TCVB was the first organization to supply the ICCA with information about conference activity in Thessaloniki, recording annual figures for local, national and international conferences held in the town. Thessaloniki ranked among the 100 most popular conference destinations in the world, according to figures issued by ICCA. In 2007, the city was ranked 67th in the world tables, hosting 224 conferences including 21 international conferences.

==Participation in international Associations==
The TCVB was an active member of:
- International Congress and Convention Association (ICCA)
- Destination Marketing Association International (DMAI)
- Meetings Professional International (MPI)
- Society of Incentive & Travel Executives (SITE)
- ECM – European Cities Marketing
- SKAL International

==Accomplishments==
TCVB was the first Convention & Visitors Bureau to operate in Greece, thus pioneering CVB operations and destination marketing for conferences in Greece. The bureau contributed to the increase of conferences taking place in Thessaloniki during the period 2000—2009; the total number of conferences held in the town increased from 39 in 2001 to 268 in 2008.

The bureau supported many campaigns of significant importance for the Greek Conference market including the creation of a National Convention Bureau, the funding of a national campaign for the promotion of conference tourism in Greece, the development of statistic information related to the conference market on a national level and the official certification of Greek professional congress organizers.

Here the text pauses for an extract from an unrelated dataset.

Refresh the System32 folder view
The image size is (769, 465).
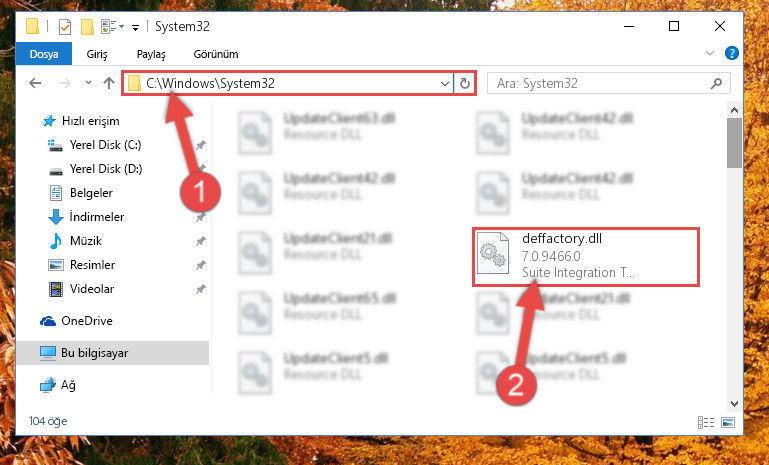(464, 83)
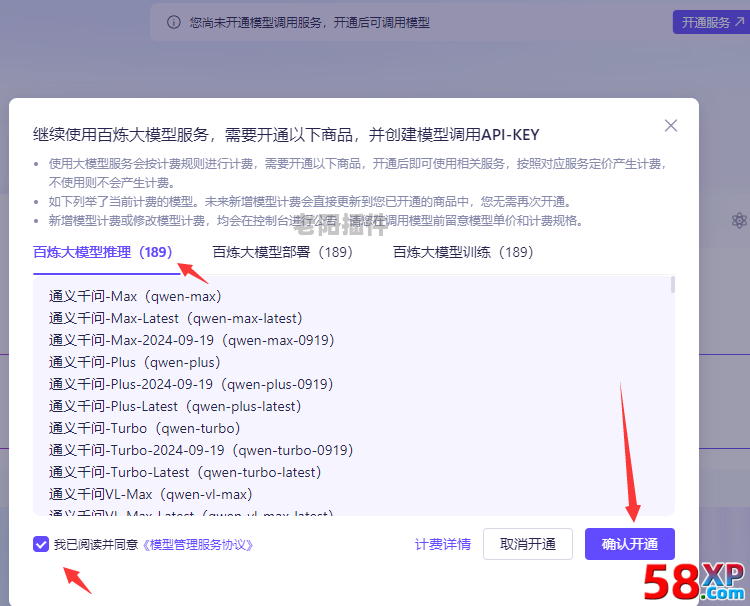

Throughout its existence, the bureau assisted in organizing numerous conferences held in Thessaloniki including ACTRIMS/ECTRIMS (European Committee for Treatment and Research in Multiple Sclerosis) 2005; the 21st Congress of the European Committee for Treatment and Research in Multiple Sclerosis and the 10th Annual Meeting of the Americas Committee for Treatment and Research in Multiple Sclerosis. Held in Ioannis Vellidis Congress Center (HELEXPO) from September 28 to October 1, 2005, these were two of the largest conferences held in Thessaloniki, with over 4.500 participants each. The bureau provided support and assistance at various stages of the conference bidding and planning process. The 30th World Conference of the International Society for Music Education (ISME 2012) was held in Thessaloniki Concert Hall from July 15 to July 20, 2012 attracting 2.500 participants from around the world. The bureau contributed to the successful bid for this conference and assisted in the conference planning.

==Awards==
In 2008, TCVB received the prestigious award of the Hellenic Association of Professional Congress Organizers – HAPCO. In 2010 TCVB President Vassilios Brovas was awarded the SITE Greece – IMIC Award of Excellence for his outstanding contribution to the establishment of Thessaloniki as a conference and incentive destination, and for his commitment to the development of business tourism in Greece.

==Closure==
In an attempt to raise funds for its activities the bureau agreed to merge with Thessaloniki Tourism Organization (TTO) in spring 2009. Its office was relocated to TTO premises but even though this relocation enabled the bureau to minimize operational costs, the office at TTO remained inactive, allegedly through inefficient bureaucracy. In 2014 a new non-profit company (bearing no relation to TCVB) called Thessaloniki Convention Bureau (TCB) was established, with Yiannis Aslanis at its head.